» **Work instruction**
Filter out all lines without the word "computer" from the data below, please, and copy the rest.

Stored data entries
════════════════════
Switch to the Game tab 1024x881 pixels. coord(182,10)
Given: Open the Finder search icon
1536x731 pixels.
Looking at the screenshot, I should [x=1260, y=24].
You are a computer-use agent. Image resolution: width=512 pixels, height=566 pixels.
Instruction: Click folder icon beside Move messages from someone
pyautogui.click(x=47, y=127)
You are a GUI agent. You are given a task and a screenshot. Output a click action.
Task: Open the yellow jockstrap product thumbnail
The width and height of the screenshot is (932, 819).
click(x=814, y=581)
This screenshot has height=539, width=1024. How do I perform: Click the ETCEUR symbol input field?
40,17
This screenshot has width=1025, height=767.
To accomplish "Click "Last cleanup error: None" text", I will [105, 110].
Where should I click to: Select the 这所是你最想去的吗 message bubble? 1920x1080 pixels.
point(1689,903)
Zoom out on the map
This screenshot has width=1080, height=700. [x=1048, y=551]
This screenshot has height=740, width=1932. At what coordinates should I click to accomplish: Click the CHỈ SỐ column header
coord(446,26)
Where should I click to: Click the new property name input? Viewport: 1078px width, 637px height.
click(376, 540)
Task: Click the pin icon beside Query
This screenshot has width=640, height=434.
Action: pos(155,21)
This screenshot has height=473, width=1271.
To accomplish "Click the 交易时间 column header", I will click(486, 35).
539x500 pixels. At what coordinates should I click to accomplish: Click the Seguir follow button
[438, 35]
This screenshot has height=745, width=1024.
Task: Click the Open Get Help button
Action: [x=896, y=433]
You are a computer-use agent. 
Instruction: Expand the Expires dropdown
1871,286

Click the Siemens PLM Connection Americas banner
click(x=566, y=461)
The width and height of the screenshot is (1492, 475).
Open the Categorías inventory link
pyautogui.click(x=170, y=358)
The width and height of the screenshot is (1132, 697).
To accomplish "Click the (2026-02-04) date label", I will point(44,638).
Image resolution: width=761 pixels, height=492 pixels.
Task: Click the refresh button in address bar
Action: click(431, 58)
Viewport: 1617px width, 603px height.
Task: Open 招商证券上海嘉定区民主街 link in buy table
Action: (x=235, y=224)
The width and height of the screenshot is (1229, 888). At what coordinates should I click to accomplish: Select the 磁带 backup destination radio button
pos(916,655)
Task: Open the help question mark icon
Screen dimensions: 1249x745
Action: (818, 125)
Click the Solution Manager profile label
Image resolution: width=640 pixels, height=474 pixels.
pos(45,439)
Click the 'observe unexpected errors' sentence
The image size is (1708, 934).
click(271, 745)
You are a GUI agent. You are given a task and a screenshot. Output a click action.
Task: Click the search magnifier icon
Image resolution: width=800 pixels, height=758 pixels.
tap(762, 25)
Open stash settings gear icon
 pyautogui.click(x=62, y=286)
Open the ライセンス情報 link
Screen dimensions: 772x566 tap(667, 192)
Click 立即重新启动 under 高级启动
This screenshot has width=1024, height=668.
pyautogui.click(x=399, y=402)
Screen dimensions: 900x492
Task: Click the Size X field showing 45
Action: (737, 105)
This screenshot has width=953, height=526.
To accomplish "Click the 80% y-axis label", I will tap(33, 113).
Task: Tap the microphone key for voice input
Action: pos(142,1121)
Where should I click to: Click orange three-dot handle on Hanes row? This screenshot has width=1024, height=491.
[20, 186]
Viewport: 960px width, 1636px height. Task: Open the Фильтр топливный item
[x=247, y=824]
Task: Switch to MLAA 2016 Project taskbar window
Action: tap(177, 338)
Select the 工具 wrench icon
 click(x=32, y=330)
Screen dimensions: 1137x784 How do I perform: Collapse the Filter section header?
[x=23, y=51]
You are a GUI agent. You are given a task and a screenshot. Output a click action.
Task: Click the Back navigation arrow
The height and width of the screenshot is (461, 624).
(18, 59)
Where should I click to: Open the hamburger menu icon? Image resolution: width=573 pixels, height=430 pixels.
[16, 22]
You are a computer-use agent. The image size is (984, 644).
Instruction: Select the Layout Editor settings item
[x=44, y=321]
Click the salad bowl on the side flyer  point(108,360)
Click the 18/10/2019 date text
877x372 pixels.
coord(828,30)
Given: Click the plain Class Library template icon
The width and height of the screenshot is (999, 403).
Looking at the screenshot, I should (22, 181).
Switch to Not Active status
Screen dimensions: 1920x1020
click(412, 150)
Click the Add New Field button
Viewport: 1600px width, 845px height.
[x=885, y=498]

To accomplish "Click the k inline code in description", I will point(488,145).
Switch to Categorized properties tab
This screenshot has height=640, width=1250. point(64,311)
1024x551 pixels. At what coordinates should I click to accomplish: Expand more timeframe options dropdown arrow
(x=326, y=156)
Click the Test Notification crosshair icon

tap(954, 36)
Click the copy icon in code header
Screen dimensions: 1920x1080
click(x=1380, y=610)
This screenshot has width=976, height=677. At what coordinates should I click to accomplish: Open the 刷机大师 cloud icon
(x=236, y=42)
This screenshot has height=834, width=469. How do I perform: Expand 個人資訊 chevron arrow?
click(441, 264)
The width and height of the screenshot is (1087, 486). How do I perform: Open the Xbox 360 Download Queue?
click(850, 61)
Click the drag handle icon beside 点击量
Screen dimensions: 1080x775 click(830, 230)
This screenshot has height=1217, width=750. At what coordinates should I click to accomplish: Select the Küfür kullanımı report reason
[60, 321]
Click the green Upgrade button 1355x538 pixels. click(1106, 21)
════════════════════
» **Exercise solution**
You are a computer-use agent. Image resolution: width=512 pixels, height=566 pixels.
You are a computer-use agent. 
You are a computer-use agent. The image size is (984, 644).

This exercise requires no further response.